BODAS · CONSEJOS
31 agosto 20266 min de lectura

¿Cuándo poner el fotomatón en una boda?El momento importa más de lo que parece.

Contratar un buen fotomatón ayuda. Ponerlo en el momento equivocado puede hacer que medio evento pase por delante sin usarlo. La clave no es encontrar un hueco: es abrirlo cuando los invitados ya tienen ganas de participar.

Invitados disfrutando del fotomatón durante una boda
El mejor horario empieza cuando la gente deja de mirar el reloj.
RESPUESTA RÁPIDA

¿Cuál es el mejor momento?

En la mayoría de bodas, el fotomatón funciona mejor al terminar la cena o coincidiendo con el inicio de la fiesta. Es cuando los invitados ya están relajados, se levantan de las mesas y tienen tiempo para repetir. Si quieres que arranque con fuerza, puede abrir unos minutos antes del baile para que empiece a circular gente desde el primer momento.

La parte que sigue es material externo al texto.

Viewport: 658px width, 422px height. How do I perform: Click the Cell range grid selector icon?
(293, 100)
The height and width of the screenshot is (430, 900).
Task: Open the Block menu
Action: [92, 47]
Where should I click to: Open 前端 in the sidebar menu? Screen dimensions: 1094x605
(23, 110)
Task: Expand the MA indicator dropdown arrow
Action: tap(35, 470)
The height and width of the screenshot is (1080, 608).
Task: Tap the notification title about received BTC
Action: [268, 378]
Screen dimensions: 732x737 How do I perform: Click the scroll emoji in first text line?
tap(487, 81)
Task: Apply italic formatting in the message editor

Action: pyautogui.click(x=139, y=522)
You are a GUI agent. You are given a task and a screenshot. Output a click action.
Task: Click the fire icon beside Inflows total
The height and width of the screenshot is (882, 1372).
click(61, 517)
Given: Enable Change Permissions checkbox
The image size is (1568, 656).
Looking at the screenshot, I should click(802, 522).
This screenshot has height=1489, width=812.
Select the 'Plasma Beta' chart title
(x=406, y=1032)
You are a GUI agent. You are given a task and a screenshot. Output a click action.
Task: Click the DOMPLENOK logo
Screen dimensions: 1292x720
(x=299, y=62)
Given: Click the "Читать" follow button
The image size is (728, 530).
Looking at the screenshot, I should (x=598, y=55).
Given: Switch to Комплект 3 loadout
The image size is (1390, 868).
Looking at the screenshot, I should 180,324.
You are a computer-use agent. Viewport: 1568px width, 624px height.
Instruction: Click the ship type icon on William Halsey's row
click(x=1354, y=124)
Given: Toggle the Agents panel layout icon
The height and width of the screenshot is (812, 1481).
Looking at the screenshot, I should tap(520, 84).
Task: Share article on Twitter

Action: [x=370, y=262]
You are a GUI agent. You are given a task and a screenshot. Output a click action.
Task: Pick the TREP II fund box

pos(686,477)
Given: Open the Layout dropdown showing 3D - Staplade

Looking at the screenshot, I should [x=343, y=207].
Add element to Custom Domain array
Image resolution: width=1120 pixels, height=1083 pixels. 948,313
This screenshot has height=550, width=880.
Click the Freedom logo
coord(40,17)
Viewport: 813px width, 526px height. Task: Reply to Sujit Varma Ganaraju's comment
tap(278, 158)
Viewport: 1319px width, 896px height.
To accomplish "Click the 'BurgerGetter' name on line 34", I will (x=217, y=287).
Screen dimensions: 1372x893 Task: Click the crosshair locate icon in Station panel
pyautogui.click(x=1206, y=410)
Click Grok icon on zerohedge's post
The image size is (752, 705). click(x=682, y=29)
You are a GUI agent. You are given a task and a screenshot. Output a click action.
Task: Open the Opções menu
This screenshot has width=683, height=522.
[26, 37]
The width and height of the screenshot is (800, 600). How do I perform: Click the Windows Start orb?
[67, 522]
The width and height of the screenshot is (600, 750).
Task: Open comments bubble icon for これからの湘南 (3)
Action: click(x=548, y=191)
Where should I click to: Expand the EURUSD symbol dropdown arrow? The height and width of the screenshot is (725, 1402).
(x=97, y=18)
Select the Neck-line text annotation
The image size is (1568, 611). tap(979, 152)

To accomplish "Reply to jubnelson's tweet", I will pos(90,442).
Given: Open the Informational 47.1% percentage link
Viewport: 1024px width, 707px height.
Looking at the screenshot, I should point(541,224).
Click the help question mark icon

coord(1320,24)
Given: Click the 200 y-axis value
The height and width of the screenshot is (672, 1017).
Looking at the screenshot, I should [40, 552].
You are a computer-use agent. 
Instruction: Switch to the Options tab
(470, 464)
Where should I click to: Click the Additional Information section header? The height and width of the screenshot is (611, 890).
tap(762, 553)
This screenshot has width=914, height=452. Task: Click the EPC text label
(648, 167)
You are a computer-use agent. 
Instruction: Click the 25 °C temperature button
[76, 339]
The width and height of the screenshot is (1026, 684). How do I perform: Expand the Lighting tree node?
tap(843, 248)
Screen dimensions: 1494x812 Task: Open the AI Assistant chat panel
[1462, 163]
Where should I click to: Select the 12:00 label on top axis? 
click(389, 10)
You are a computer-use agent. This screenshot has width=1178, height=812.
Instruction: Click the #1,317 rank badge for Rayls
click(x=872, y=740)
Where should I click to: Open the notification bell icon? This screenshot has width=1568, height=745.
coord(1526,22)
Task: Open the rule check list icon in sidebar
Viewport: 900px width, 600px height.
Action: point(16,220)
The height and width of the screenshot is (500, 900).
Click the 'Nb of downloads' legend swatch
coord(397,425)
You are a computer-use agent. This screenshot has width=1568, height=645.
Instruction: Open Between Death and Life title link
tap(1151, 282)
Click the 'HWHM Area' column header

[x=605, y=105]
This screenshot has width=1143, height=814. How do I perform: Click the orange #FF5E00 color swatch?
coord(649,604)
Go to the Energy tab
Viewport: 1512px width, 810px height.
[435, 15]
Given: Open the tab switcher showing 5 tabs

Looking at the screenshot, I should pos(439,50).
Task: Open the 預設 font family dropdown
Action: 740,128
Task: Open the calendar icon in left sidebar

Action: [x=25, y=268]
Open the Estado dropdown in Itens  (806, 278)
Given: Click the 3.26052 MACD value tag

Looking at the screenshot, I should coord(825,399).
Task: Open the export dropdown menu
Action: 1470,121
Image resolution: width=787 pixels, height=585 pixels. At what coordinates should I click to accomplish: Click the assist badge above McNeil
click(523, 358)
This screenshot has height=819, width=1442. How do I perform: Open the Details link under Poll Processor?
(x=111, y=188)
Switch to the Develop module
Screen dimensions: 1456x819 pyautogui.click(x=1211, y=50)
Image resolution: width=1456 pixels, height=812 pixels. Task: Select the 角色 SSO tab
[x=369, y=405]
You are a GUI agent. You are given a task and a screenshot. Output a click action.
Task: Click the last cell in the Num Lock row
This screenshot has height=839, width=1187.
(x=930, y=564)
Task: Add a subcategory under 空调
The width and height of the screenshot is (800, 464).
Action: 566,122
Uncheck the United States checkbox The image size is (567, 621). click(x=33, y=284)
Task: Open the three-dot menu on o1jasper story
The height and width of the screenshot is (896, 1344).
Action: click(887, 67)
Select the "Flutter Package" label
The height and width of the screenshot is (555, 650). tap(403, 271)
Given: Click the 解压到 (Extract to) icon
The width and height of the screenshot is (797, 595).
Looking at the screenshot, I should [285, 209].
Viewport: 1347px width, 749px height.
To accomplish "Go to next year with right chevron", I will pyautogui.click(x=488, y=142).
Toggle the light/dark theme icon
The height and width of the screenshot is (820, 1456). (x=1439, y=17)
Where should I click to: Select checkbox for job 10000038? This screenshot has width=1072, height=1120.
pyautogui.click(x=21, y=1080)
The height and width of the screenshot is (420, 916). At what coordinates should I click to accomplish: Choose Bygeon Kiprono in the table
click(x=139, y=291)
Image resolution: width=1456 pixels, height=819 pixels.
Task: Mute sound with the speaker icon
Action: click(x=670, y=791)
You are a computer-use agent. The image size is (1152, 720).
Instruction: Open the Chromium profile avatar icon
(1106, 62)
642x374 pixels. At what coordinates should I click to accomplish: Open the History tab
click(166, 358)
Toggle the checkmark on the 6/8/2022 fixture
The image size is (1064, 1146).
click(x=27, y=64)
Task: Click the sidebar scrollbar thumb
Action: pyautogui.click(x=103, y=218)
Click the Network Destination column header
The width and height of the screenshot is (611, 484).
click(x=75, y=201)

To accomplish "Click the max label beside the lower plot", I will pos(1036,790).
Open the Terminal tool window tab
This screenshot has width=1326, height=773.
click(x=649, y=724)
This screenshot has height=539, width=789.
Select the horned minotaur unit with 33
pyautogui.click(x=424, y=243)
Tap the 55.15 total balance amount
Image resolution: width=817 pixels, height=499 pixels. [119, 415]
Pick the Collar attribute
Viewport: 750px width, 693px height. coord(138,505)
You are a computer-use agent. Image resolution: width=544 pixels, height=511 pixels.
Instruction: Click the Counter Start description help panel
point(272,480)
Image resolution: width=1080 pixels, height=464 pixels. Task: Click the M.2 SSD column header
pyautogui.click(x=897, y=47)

El mejor momento no depende del reloj. Depende del ambiente.

Dos bodas pueden tener exactamente el mismo horario y necesitar una planificación distinta. Una cena que termina a las 22:30 no se vive igual que otra que acaba pasada la medianoche. Por eso, cuando nos preguntan a qué hora debería empezar el fotomatón, la primera respuesta no es una hora concreta.

La pregunta útil es otra: ¿en qué momento los invitados dejarán de estar pendientes del protocolo y empezarán a moverse libremente?

Ahí suele estar el punto bueno. El fotomatón necesita algo muy sencillo: gente con unos minutos libres y ganas de hacer algo juntos. Cuando aparecen esas dos cosas, la participación llega prácticamente sola.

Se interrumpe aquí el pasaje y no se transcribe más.